TASK REQUIREMENTS:
Retyping should cover only the lines from the one containing "The image size is (420, 309)." through the final line of the records, with pictures omitted.

★ ★ ★ ★

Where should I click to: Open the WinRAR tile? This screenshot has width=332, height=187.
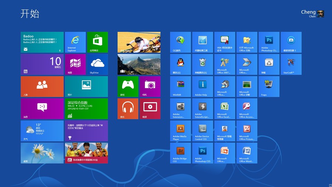[x=180, y=86]
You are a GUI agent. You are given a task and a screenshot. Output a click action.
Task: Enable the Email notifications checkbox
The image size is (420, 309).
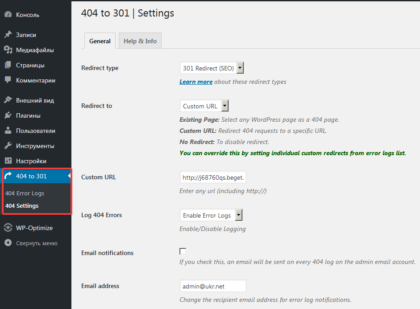pos(183,251)
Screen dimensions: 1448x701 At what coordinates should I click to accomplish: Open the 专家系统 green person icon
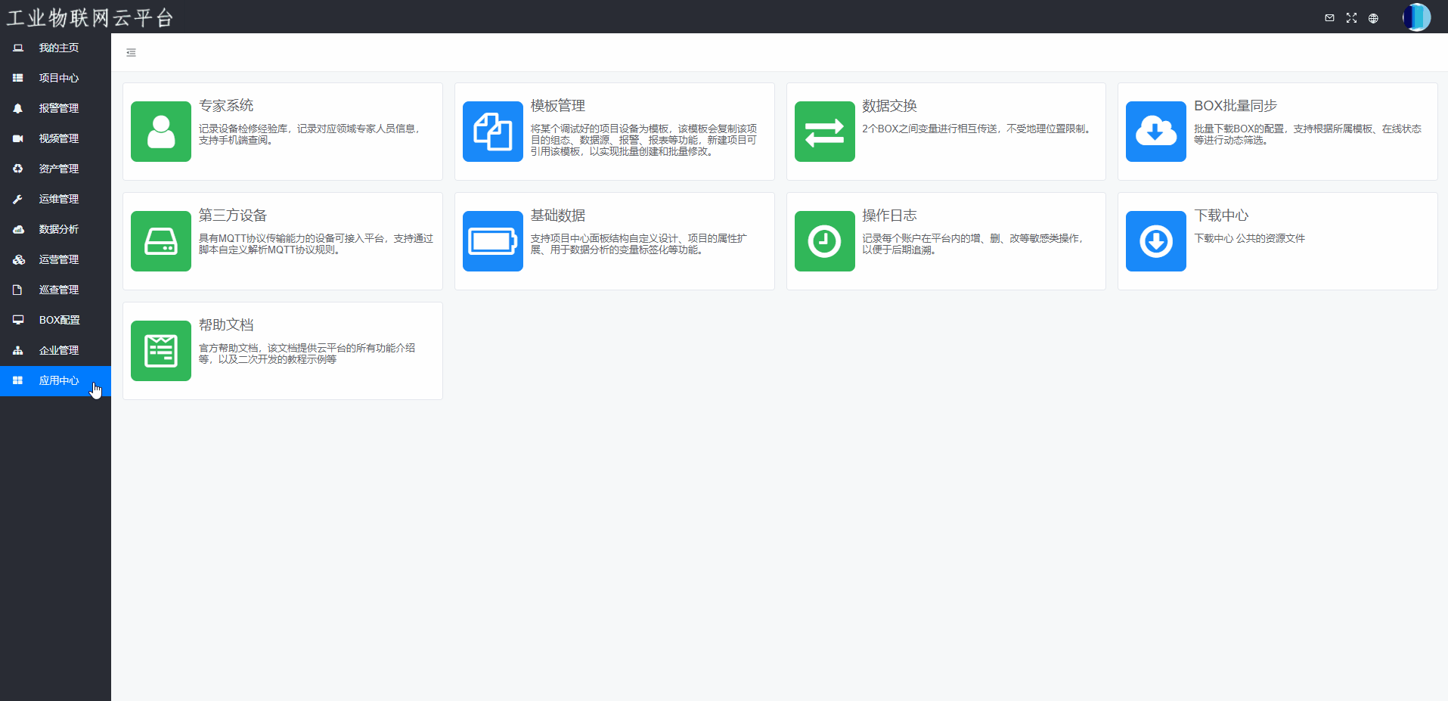click(x=160, y=132)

★ ★ ★ ★

RESPONSE TO THIS EXERCISE:
The image size is (420, 309).
pos(183,251)
Screen dimensions: 1448x701 At what coordinates should I click to accomplish: Open the 专家系统 green person icon
click(x=160, y=132)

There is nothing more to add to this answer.